EXTRACTED MATERIAL:
= Beginning of Section =

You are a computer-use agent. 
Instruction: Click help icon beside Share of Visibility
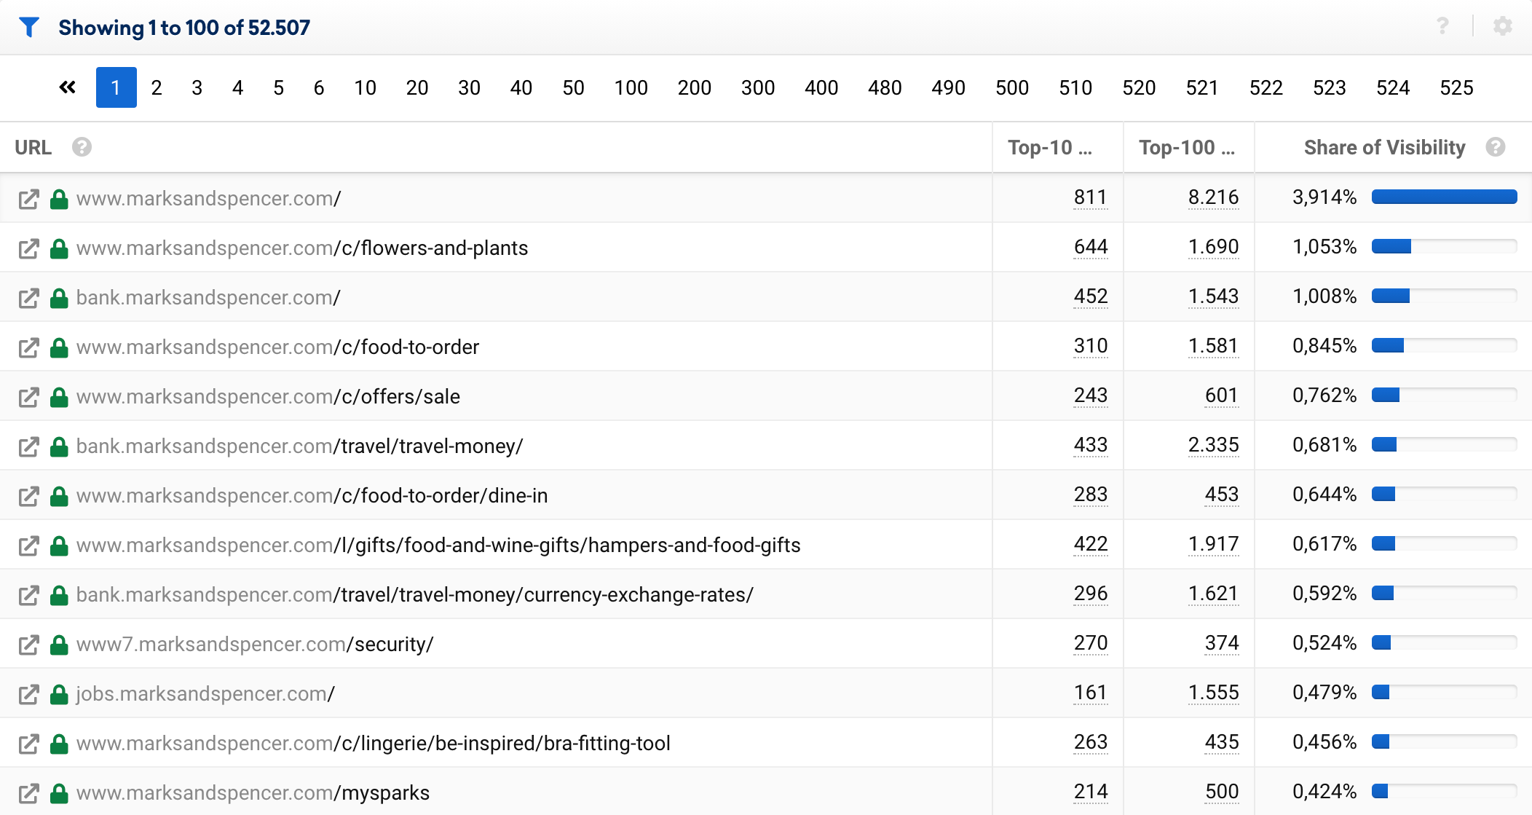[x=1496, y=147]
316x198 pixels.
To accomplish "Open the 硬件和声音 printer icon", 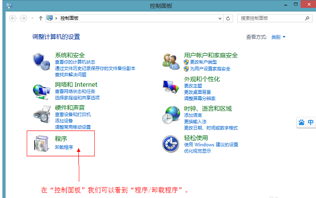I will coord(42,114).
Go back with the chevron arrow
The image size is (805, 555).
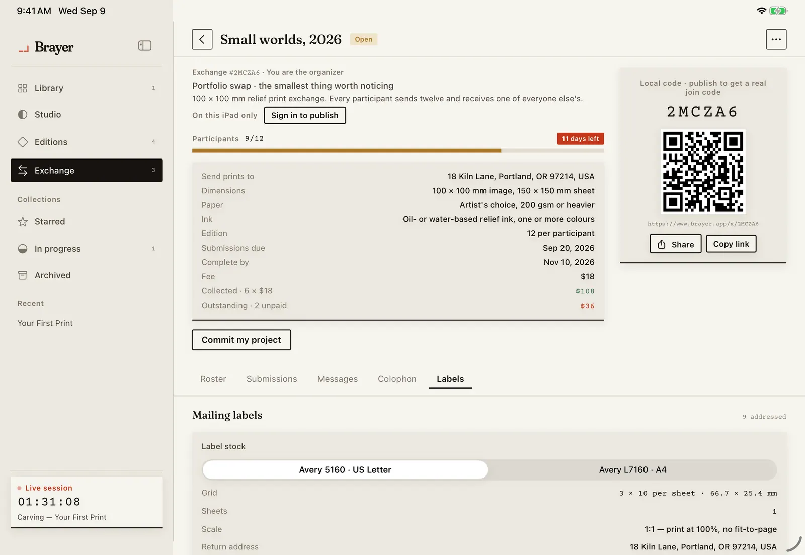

= End of Section =
= Beginning of Section =

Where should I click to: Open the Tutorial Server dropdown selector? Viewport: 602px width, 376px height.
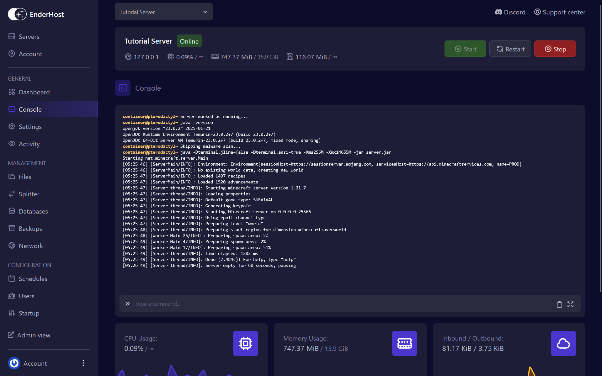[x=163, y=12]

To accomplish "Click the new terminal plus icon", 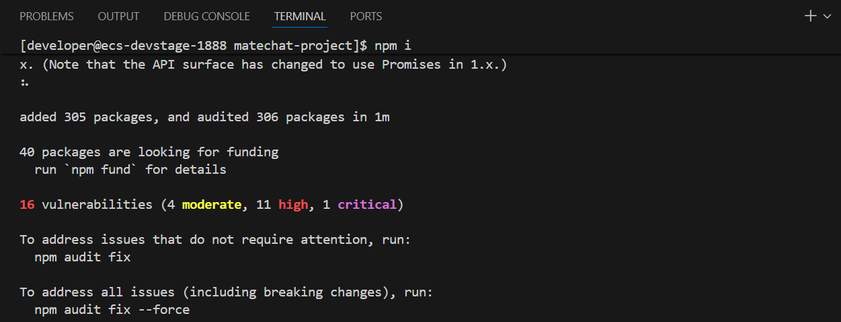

= End of Section =

BRIEF: Please write out, exactly as they appear above, only the lines in the stretch from the line with "Go back with the chevron arrow" through the line with "The image size is (805, 555).".

EXERCISE RESPONSE:
Go back with the chevron arrow
The image size is (805, 555).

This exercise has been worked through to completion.